München, 3. März 2010. Die Bayerische Eisenbahngesellschaft mbH (BEG) hat DB Regio erneut aufgefordert, die Qualitätsprobleme auf der Strecke Nürnberg – Schwandorf – Regensburg endgültig zu lösen. Dies betrifft insbesondere den von Schülern stark genutzten Zug (RE 3563) um 7.05 Uhr von Regenstauf nach Regensburg. Aufgrund der teilweise gravierenden Verspätungen konnten zahlreiche Schüler wiederholt ihre Anschlussbusse in Regensburg nicht erreichen. Eltern und örtliche Mandatsträger – wie der Bundestagsabgeordnete Peter Aumer und die Marktgemeinderätin Christina Weilner – hatten sich bereits mehrfach an die BEG und das Wirtschaftsministerium gewandt.
In einem Schreiben an den Vorsitzenden der Regionalleitung fordert die Bayerische Eisenbahngesellschaft die DB Regio auf, unverzüglich Vorkehrungen zu treffen, die einen stabilen Betrieb mit einem ausreichenden Platzangebot zwischen Regenstauf und Regensburg sicherstellen. BEG-Geschäftsführer Fritz Czeschka: „Wenn DB Regio den bestellten Fahrplan nicht in der geforderten Qualität fahren kann, dann muss sie andere Lösungen heranziehen – und zwar auf eigene Rechnung.“ Dies wäre zum Beispiel die planmäßige getrennte Führung der beiden Zugteile von Schwandorf nach Regensburg, wie sie ja auch mehrfach von den politischen Mandatsträgern vor Ort gefordert wurde. Czeschka: “Lösungsversuche, die nicht zu einer endgültigen und nachhaltigen Beseitigung der Qualitätsprobleme führen, können seitens der BEG nicht mehr akzeptiert werden.“
Seit dem Fahrplanwechsel im Dezember 2009 erreichte der Zug lediglich an zwei Tagen planmäßig Regensburg. Die durchschnittliche Verspätung in Regensburg betrug über zehn Minuten. Auch nach dem Ende der Frostperiode ist keine Besserung erkennbar. So fiel RE 3563 am 25. Februar zwischen Schwandorf und Regensburg aus, in den darauffolgenden Tagen betrug die Verspätung 10 bis 15 Minuten. Auch die seit Anfang Februar geltende Regelung der DB Regio, bei größeren Verspätungen des RE 3563 im Zulauf auf Schwandorf eine Doppeleinheit von Schwandorf nach Regensburg separat fahren zu lassen, brachte nur marginale Verbesserungen, obwohl damit seitens DB Regio eine nachhaltige Verbesserung versprochen wurde.
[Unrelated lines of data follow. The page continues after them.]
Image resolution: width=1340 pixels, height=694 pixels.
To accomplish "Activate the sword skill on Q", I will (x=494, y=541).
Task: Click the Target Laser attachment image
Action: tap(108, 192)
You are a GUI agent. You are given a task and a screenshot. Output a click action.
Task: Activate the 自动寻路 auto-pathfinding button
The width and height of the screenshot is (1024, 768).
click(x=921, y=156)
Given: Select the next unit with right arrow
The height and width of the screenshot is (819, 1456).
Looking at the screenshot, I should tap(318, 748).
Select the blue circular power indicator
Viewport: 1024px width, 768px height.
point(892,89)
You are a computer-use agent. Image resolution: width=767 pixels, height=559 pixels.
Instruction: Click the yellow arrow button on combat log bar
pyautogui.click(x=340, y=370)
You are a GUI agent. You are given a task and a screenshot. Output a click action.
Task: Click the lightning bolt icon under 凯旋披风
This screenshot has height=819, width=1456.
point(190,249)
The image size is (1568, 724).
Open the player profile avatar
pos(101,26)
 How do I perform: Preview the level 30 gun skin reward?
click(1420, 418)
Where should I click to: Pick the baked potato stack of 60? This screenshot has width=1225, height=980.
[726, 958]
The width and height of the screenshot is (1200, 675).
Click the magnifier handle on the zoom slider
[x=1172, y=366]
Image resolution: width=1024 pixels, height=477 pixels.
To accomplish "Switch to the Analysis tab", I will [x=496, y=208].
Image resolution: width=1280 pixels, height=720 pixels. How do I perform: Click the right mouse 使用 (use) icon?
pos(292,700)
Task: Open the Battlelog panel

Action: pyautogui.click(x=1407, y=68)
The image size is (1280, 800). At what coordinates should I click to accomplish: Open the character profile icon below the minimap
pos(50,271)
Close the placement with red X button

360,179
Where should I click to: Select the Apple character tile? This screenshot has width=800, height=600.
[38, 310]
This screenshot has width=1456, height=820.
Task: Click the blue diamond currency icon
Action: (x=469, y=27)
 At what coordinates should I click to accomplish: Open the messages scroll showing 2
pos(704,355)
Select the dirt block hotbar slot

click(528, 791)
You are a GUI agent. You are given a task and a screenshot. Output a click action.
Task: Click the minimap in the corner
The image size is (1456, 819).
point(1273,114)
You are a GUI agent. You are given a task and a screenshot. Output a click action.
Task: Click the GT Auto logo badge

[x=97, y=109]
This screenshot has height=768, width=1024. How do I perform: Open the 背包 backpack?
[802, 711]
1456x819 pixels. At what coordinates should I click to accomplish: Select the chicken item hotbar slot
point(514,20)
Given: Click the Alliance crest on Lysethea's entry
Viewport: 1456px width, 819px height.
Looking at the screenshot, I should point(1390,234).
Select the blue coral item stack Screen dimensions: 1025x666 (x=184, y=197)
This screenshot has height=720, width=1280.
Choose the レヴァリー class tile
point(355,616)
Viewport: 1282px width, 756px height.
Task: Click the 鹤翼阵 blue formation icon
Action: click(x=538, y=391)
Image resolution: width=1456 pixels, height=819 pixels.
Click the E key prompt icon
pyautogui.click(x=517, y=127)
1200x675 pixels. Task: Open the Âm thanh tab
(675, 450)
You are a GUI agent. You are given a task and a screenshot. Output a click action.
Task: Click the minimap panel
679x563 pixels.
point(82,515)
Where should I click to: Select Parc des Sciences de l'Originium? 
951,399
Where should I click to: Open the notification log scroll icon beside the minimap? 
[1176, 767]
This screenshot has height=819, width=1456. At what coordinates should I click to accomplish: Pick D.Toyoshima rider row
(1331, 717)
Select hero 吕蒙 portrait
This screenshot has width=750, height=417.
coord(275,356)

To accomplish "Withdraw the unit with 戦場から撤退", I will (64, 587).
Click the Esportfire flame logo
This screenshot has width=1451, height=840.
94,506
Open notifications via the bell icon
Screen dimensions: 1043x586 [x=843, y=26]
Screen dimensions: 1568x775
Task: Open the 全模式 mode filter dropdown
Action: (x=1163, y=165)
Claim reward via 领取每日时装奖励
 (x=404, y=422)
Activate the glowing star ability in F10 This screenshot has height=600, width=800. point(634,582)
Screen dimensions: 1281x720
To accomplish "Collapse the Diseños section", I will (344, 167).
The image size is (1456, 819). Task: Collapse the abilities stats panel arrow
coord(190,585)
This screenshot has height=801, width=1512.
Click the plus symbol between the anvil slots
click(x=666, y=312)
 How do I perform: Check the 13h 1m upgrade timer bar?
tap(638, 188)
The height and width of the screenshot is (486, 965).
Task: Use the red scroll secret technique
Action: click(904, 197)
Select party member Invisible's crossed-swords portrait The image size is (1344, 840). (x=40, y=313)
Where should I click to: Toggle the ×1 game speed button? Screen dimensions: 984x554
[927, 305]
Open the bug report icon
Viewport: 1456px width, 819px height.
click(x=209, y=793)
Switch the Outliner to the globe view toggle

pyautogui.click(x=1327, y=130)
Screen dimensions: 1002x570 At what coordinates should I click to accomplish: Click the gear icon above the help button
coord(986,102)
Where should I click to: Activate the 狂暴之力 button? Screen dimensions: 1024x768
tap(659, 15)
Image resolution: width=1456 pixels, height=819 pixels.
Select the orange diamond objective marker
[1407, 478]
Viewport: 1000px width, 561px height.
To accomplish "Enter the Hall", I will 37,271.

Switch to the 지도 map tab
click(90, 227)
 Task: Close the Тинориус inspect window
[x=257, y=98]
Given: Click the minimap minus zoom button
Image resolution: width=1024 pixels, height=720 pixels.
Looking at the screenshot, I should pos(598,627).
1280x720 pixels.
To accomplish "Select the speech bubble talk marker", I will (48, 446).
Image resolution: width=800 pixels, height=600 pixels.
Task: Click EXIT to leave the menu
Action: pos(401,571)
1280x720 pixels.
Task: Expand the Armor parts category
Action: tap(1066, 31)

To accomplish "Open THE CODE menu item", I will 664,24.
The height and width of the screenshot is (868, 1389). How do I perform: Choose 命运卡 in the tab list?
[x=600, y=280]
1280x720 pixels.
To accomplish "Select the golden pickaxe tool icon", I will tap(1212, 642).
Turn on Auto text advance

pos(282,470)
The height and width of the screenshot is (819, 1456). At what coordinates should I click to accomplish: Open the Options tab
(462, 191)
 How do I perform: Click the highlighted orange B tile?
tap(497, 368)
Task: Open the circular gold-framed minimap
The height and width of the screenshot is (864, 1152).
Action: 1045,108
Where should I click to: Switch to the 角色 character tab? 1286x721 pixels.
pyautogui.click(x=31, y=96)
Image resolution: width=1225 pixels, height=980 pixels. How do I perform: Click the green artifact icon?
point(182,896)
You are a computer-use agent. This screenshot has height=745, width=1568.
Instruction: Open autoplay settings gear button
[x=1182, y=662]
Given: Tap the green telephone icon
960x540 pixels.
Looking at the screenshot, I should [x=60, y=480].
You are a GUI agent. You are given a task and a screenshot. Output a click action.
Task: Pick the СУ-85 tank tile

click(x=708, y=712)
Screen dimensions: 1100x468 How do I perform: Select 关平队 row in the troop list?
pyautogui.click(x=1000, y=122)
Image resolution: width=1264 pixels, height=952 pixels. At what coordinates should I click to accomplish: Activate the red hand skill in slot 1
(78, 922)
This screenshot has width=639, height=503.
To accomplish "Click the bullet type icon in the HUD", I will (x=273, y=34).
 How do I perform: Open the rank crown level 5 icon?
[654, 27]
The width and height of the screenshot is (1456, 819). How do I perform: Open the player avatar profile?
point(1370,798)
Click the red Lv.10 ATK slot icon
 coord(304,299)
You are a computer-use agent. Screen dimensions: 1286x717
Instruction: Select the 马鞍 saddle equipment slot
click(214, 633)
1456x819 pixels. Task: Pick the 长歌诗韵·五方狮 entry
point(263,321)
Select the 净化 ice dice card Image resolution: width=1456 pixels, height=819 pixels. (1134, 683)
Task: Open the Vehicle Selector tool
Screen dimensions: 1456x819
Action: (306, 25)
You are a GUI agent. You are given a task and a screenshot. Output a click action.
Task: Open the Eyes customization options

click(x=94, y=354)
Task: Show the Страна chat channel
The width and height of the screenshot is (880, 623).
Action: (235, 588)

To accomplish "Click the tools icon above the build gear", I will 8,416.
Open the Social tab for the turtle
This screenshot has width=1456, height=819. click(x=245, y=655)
Die Bayerische Eisenbahngesellschaft mbH (BEG)
Im Auftrag des Freistaats plant, finanziert und kontrolliert die BEG den Schienenpersonennahverkehr (SPNV) in Bayern. Konzeption und Optimierung von Fahrplänen sowie die Überwachung der Qualität im bayerischen Schienennetz gehören zu den wesentlichen Aufgaben der BEG. Die Aufträge für Verkehrsleistungen werden heute in der Regel in Wettbewerbsverfahren vergeben. Dadurch konnte die BEG in den letzten Jahren nicht nur das Fahrplanangebot, sondern auch die Qualität im bayerischen Schienenpersonennahverkehr wie Pünktlichkeit, Komfort und Fahrgastinformation ständig verbessern. Ziel dieser erfolgreichen Wettbewerbspolitik ist es, auch künftig das SPNV-Angebot und die Qualität in allen bayerischen Regionen kontinuierlich weiterzuentwickeln.